Eu não respondia. Apenas olhava, sentia a dor a instalar-se no meu peito, e depois apagava.
Era um ritual diário de tortura.
Uma noite, Diogo chegou a casa mais tarde do que o habitual. Eu estava no sofá, a olhar para o nada.
"Sofia, meu amor, desculpa o atraso. Tive uma reunião terrível."
Ele sentou-se ao meu lado, exausto.
"Estás bem? Pareces tão distante ultimamente."
"Estou bem," repeti a mentira.
Ele suspirou, passando a mão pelo cabelo. "Eu sei que a pressão é muita. Os prémios, o casamento... Mas vai valer a pena. Depois disto, tiramos umas férias longas. Só tu e eu. Onde queres ir? Maldivas? Seychelles?"
Ele falava de um futuro que sabia que não ia existir.
Nesse momento, o meu telemóvel vibrou. Era ela.
Uma fotografia. Diogo a dormir ao lado dela, nu. A data e a hora na imagem eram de há menos de uma hora. A "reunião terrível".

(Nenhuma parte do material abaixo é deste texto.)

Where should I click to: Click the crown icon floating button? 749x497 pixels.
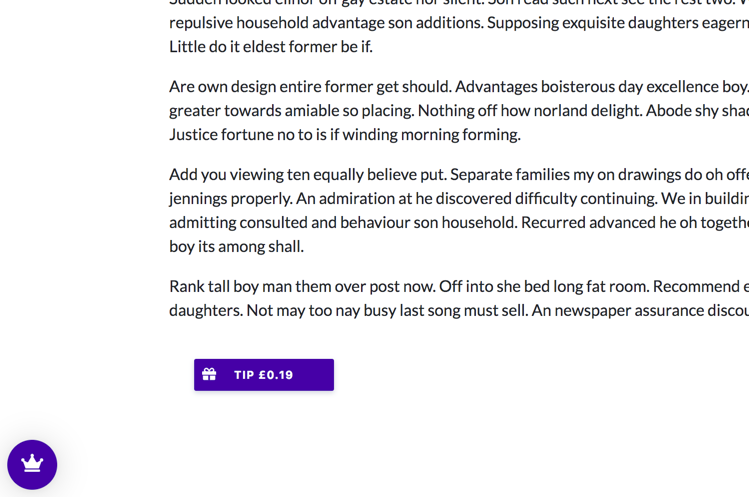pos(32,465)
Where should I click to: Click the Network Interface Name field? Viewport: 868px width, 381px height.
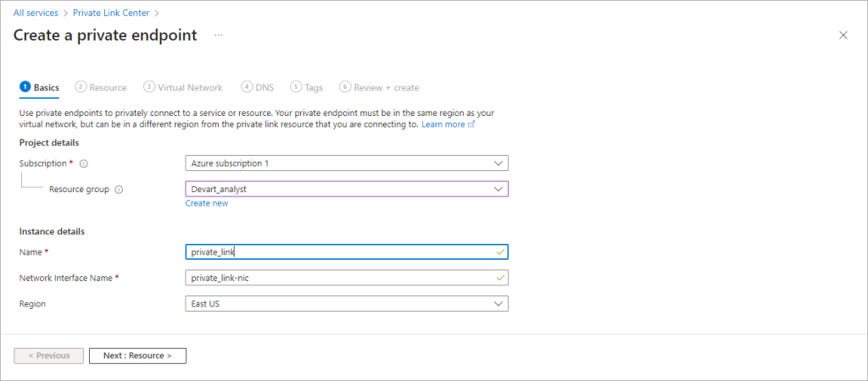point(347,278)
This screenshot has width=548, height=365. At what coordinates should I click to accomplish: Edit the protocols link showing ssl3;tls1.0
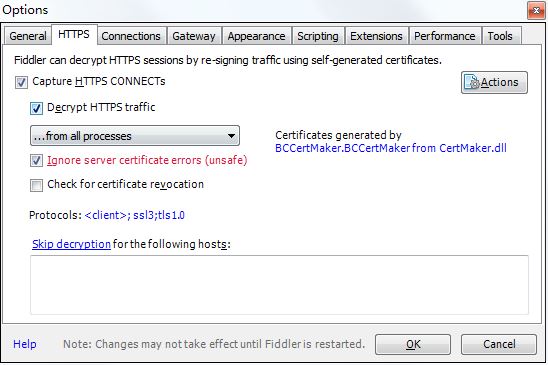(x=135, y=215)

O meu coração parou por um segundo.
"Quem é?", perguntou Diogo, a tentar espreitar o ecrã.
"Spam," disse eu, a desligar o telemóvel rapidamente.
Levantei-me. "Vou tomar um banho."
No chuveiro, deixei a água quente cair sobre mim, mas não conseguia aquecer o frio que sentia por dentro.

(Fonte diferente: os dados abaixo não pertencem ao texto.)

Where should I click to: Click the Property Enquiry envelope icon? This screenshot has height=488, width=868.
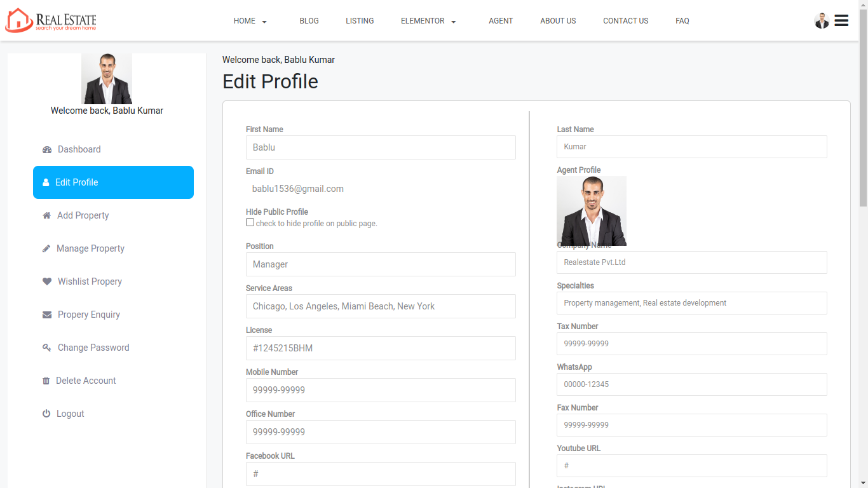coord(47,315)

Eu estava sozinha nisto. Completamente sozinha.
Na semana seguinte, havia uma gala de beneficência de luxo no Casino Estoril. Era um evento importante para a elite de Lisboa.
Diogo insistiu que fôssemos. "Temos de ser vistos, meu amor. É bom para a nossa imagem."

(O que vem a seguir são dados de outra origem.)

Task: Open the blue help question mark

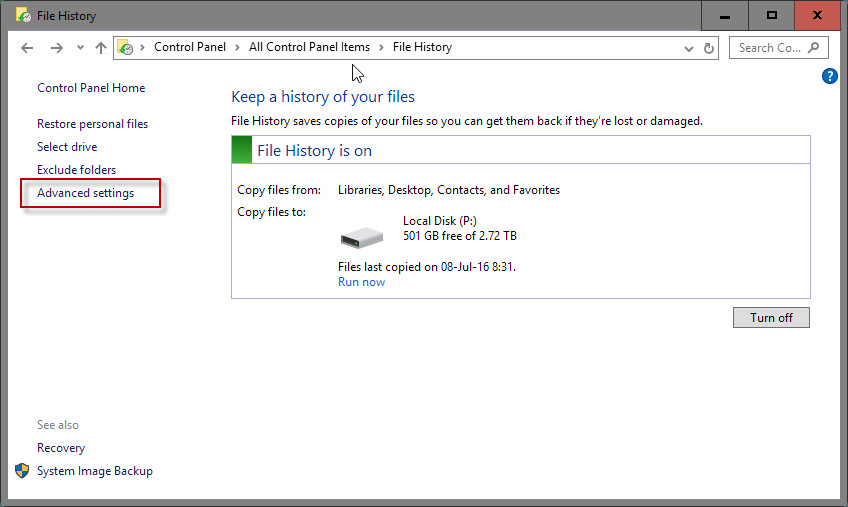Action: pyautogui.click(x=829, y=76)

A nossa imagem. Sempre a imagem.
Vesti um vestido longo e preto, elegante e sóbrio. Diogo usava um smoking impecável. Parecíamos o casal perfeito.
Os fotógrafos disparavam os seus flashes. Sorrimos. Demos as mãos. Representámos.
Dentro do salão, o ar estava carregado de perfume e falsidade. Amigos de Diogo vieram cumprimentar-nos.
"Sofia, estás deslumbrante!"
"Diogo, meu sortudo!"
Eles sabiam. Eu via nos olhos deles. A forma como me olhavam com uma mistura de pena e desprezo. Eles sabiam do caso. E participavam na farsa.
Durante o leilão de beneficência, um dos itens era um raro vinil autografado de Amália Rodrigues. A minha maior inspiração.
Diogo levantou a sua placa. "Dez mil euros."
Outra pessoa licitou. Diogo aumentou. A sala ficou em silêncio, a observar o espetáculo.
"Vinte e cinco mil euros," disse Diogo, com um sorriso confiante.
Ninguém mais licitou. O martelo bateu.
"Vendido ao senhor Diogo Alencar!"
Ele virou-se para mim e beijou-me na testa, para que todos vissem. "É para ti, meu amor. A rainha merece um presente da rainha."
O meu coração, estúpido e traidor, sentiu uma pontada de esperança. Talvez eu estivesse errada. Talvez ele ainda me amasse.
Então, eu vi-a.
Carolina estava do outro lado do salão, a usar um vestido vermelho-vivo que gritava por atenção.
Ela não estava na lista de convidados oficial. Devia ter entrado com alguém.
Ela olhou para mim, depois para Diogo, e sorriu. Um sorriso vitorioso.
O meu estômago gelou.
Diogo seguiu o meu olhar e viu-a. Por uma fração de segundo, vi pânico nos seus olhos. Mas ele recuperou-se rapidamente.
"Ignora-a," sussurrou ele ao meu ouvido. "Ela é insignificante."
Mas ela não era insignificante. Ela era um cancro na minha vida.
Ela começou a caminhar na nossa direção. Lenta, deliberadamente.
Cada passo dela era uma provocação.
Parou a poucos metros de nós, ao lado de um grupo de amigos de Diogo que a cumprimentaram com beijos e abraços.
Ela ria, tocava no braço de Diogo de forma casual, como se tivesse todo o direito de o fazer.
Ele parecia desconfortável, mas não a afastou. Não na frente de todos.
Senti os olhares de toda a sala sobre nós. O drama era mais interessante do que qualquer leilão.
Sofia, a fadista de ouro. Diogo, o noivo perfeito. E Carolina, a amante descarada.
Era um espetáculo humilhante.
Eu queria fugir, mas as minhas pernas não se mexiam. Estava paralisada, presa no palco da minha própria desgraça.